Profilometry-based indentation plastometry at high temperature

The HT PIP tage located within a plastometer giving both the schematic sectional depiction and a 3D visualisation

The authors of the paper 'Profilometry-based Indentation Plastometry at High Temperature', published in Advanced Engineering Materials, provide a first report on the subject, covering both thermal characterisation and issues for obtaining stress-strain curves.  

The heating system had a relatively low thermal inertia, reaching 800oC within approximately 10 minutes, while both indentation (~20 seconds) and cooling (~20 minutes) were also quick.  This capability was useful in terms of limited exposure of the sample to prolonged periods at high temperature, which avoided the formation of thick oxide layers (which can affect indent profiles and hence inferred stress-strain curves).  

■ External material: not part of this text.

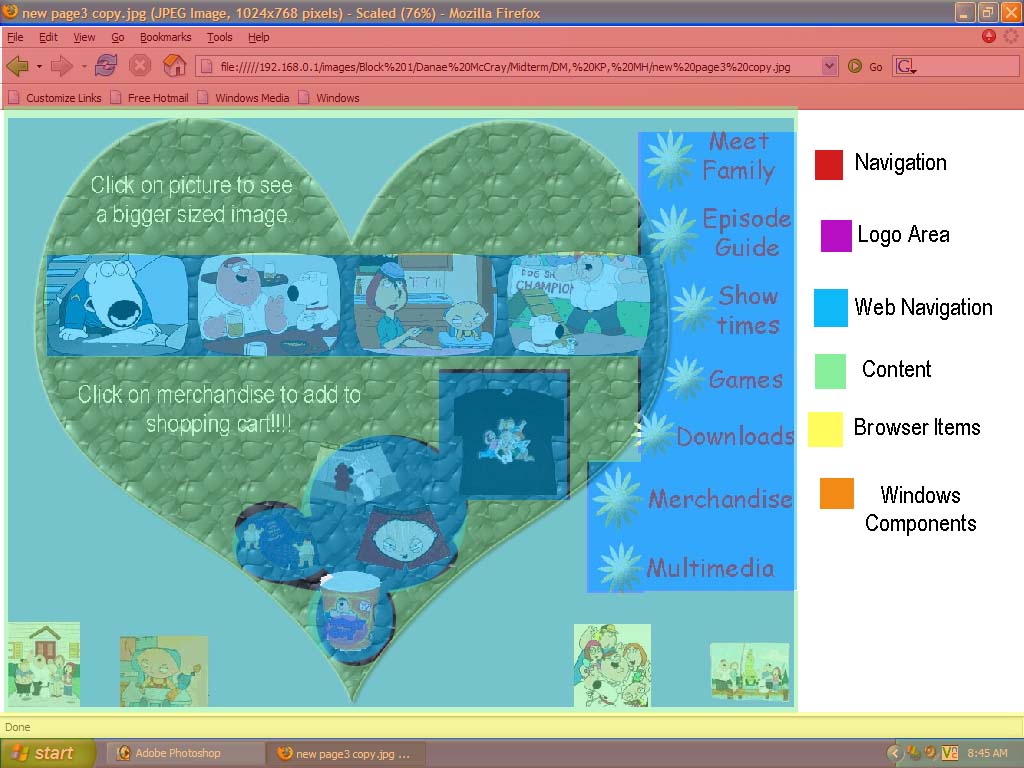Go to the Home page icon
1024x768 pixels.
pyautogui.click(x=174, y=66)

There was a good general consistency between stress-strain curves obtained though High Temperature-Profilometry-based Indentation (HT-PIP) and those from tensile testing.  The possibility of creep (time dependent deformation) affecting the outcomes (of both types of test), particularly are high temperatures, should be borne in mind.  Creep has a characteristic effect on tensile curves, which can often be confirmed and investigated by changing the imposed strain rate.  It can also be revealed by carrying out the HT-PIP testing with different penetration velocities or by monitoring the shape of the load-displacement plot.